I suppose people there wondered why I was grinning so much, as most of them presumably thought that I could not understand what was being said. Unexpectedly, although not entirely, I was given opportunity to share. I gave a brief history of how I had first got to know the new Priest in 1998, how he had lived with me for a year, how I had taught him at theological college. I mentioned my English name and my Luo name – when suddenly the whole hall erupted in tumultuous laughter and loud applause! Why? In incredulous joy that I, a white man, knew and used their language, and knew it so fluently.
The morning of the same day I attended the closing session of a youth conference for another church. When I prayed with the leaders of the conference, I was told later that most people did not close their eyes they were so intent on checking – were those words really coming from my mouth? The leaders of that church expressed interest in having me teach their pastors. I didn’t jump at the chance. They had to organise it, it had to be in ‘their’ language, I said . . . through long experience of falling foul when these things are not done in that way. (I have since been told that I am invited to speak at their conference in August 2016.)
A student on the Coptic programme of theological education asked me if he could have a chat. He proceeded to tell me his ‘woes’ especially re. money and food, on the course he is doing here. He felt like going home and packing it in as he wasn’t getting the money he had expected. It is a privilege just to be able to give a listening ear and a few encouraging words to a young man like that who really is trying to work out whether to give his life into God’s service.

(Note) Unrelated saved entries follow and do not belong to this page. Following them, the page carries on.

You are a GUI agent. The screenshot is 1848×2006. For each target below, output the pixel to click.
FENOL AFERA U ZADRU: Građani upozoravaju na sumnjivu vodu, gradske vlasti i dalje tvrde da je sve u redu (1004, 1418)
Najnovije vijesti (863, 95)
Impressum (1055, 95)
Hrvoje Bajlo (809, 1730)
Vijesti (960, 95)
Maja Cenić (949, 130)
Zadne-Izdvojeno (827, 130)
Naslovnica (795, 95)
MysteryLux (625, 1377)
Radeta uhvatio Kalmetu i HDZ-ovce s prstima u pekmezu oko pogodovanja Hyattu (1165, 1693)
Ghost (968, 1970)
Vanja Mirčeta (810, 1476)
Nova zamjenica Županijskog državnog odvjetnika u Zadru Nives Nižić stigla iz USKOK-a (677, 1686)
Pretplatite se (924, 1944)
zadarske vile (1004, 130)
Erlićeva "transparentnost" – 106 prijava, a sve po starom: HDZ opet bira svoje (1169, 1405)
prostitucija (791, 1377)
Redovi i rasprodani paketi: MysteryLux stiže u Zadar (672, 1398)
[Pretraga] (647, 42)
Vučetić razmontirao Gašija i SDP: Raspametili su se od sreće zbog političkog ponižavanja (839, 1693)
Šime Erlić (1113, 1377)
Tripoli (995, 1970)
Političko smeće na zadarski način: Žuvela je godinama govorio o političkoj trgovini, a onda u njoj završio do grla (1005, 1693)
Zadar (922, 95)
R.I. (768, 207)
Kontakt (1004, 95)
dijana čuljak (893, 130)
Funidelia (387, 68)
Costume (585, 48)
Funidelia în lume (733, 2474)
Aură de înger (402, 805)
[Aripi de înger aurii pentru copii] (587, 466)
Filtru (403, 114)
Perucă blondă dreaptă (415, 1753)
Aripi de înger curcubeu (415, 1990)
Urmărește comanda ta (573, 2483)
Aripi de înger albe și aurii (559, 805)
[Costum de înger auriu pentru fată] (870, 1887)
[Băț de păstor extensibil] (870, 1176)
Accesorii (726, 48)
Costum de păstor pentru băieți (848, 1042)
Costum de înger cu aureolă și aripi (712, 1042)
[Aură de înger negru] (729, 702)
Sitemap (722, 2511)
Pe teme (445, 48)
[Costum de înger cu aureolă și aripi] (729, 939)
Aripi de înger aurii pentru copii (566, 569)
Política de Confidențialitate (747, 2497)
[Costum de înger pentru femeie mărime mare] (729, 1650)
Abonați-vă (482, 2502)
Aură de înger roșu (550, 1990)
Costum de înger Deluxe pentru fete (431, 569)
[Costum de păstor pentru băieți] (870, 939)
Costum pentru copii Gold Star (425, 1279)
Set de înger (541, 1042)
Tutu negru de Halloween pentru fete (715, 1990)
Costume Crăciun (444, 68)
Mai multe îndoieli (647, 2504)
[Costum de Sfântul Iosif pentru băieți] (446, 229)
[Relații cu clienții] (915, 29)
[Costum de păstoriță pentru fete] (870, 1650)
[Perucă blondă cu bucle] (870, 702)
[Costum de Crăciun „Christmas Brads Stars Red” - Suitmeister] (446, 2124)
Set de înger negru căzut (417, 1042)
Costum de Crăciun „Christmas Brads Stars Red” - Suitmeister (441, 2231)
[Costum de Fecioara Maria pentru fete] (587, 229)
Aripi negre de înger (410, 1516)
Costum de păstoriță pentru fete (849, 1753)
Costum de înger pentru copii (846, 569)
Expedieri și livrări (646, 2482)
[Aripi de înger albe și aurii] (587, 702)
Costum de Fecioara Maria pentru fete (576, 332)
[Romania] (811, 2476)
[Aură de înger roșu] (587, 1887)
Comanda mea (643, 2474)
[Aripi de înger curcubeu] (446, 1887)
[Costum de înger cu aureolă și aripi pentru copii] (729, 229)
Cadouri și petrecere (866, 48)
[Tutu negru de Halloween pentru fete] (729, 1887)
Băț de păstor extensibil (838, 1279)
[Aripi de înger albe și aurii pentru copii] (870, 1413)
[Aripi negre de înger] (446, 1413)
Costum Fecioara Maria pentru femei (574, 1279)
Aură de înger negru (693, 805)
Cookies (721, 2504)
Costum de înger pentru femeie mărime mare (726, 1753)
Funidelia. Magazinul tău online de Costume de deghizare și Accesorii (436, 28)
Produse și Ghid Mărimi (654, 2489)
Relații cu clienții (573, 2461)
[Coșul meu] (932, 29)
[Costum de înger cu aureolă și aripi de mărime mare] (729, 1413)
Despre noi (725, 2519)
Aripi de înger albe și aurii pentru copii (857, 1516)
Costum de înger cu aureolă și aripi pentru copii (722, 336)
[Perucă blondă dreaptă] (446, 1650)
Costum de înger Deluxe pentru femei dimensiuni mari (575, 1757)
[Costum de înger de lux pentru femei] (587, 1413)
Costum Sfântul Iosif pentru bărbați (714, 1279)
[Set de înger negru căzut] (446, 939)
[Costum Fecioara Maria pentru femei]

Not flashy. Not loud. Not ‘super-impressive’, but apparently rock-solid! I visit this Anglican church every two to three years. Every time I go, always unannounced, they always ask me to be the preacher. My response is ‘yes’. (it is very normal custom around here to give a visitor the pulpit, even an unannounced visitor.) I am given the platform and I share. I am shown signs of appreciation for my visit. I return thanks to the church for their welcome. I leave again. So unassuming! Such unassuming humility on the part of this church is speaking to my heart.